VIRGILE (70-19 av. J.-C.)
Les « Géorgiques » et la doctrine du travail
Virgile n'a pas changé dans son jugement sur la société : la plus noble et la plus solide humanité n'est à chercher ni dans les écoles des philosophes ni parmi les importants de la ville, mais chez les cultivateurs et ceux qui honorent les dieux des champs. Encore – et ceci est nouveau –, le paysan est celui qui le plus adéquatement peut être pris comme représentatif de la vocation de l'homme ; non pas parce qu'éventuellement il se ferait chanteur mais parce qu'il fait quelque chose, parce qu'il rend le monde plus beau et plus habitable, parce qu'il permet à la nature d'atteindre à une perfection qu'elle ne connaîtrait pas sans lui. De sa charrue il ouvre les voies de l'avenir, il révèle ce qui est.

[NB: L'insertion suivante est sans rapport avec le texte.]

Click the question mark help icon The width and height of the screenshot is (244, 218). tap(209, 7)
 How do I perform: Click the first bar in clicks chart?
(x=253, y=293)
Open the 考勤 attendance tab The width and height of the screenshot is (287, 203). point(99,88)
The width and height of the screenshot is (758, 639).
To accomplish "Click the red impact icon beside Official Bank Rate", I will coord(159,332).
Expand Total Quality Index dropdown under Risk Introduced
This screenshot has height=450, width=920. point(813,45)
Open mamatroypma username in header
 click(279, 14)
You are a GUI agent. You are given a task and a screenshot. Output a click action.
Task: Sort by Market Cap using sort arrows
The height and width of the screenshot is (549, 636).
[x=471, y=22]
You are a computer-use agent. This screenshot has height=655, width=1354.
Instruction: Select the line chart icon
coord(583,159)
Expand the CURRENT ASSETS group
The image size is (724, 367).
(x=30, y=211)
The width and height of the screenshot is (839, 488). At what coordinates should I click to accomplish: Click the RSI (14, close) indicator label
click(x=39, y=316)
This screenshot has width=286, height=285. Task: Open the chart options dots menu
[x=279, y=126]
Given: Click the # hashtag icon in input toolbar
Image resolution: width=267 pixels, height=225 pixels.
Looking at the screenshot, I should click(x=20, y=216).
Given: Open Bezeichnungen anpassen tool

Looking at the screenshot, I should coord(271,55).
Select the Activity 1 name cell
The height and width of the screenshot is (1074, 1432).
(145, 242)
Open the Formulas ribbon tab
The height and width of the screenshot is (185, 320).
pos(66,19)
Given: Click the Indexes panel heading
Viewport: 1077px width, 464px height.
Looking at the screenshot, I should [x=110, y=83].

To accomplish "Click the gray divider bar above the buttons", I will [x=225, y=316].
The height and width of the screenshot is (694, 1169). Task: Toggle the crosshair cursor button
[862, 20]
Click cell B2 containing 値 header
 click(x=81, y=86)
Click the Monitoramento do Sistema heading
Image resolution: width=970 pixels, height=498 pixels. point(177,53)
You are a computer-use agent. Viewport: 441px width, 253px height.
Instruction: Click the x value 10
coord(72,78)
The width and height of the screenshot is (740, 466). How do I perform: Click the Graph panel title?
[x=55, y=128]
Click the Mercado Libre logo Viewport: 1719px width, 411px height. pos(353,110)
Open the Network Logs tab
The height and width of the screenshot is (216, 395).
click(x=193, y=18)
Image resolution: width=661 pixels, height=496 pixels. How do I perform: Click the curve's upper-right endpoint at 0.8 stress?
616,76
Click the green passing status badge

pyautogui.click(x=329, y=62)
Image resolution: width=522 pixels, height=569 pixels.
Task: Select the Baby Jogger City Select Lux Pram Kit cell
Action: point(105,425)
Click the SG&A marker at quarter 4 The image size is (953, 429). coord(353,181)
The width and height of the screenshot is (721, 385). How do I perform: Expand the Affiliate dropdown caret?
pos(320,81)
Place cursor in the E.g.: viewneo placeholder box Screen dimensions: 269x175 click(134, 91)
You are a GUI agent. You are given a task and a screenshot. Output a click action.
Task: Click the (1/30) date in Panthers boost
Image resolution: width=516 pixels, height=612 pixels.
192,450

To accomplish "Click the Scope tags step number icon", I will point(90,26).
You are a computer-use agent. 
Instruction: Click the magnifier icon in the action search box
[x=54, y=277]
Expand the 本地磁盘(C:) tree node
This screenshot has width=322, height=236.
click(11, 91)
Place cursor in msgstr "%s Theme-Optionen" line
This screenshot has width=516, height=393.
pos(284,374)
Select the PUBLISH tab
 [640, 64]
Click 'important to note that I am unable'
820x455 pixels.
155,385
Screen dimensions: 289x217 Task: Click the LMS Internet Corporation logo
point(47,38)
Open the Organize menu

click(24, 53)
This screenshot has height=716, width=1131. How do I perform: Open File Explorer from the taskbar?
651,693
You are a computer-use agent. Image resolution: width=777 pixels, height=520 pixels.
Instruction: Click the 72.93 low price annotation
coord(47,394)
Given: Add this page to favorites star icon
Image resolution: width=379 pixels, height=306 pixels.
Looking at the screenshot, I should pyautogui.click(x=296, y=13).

On reconnaît le tenace espoir de l'âme virgilienne ; mais ses modalités ont changé. Il ne s'agit plus d'attendre un âge d'or se réalisant dans les limites d'une vie humaine ; on ne nous demande plus de nous assurer trop sur les prestiges de la poésie. Le monde va durer longtemps, toujours exposé aux périls, comme une barque que le courant entraîne au rebours de son but ; mais on voit maintenant comment peut y être fait ce qui peut s'y faire : c'est par le travail. Les Géorgiques sont le poème de l'homme au travail dans le monde.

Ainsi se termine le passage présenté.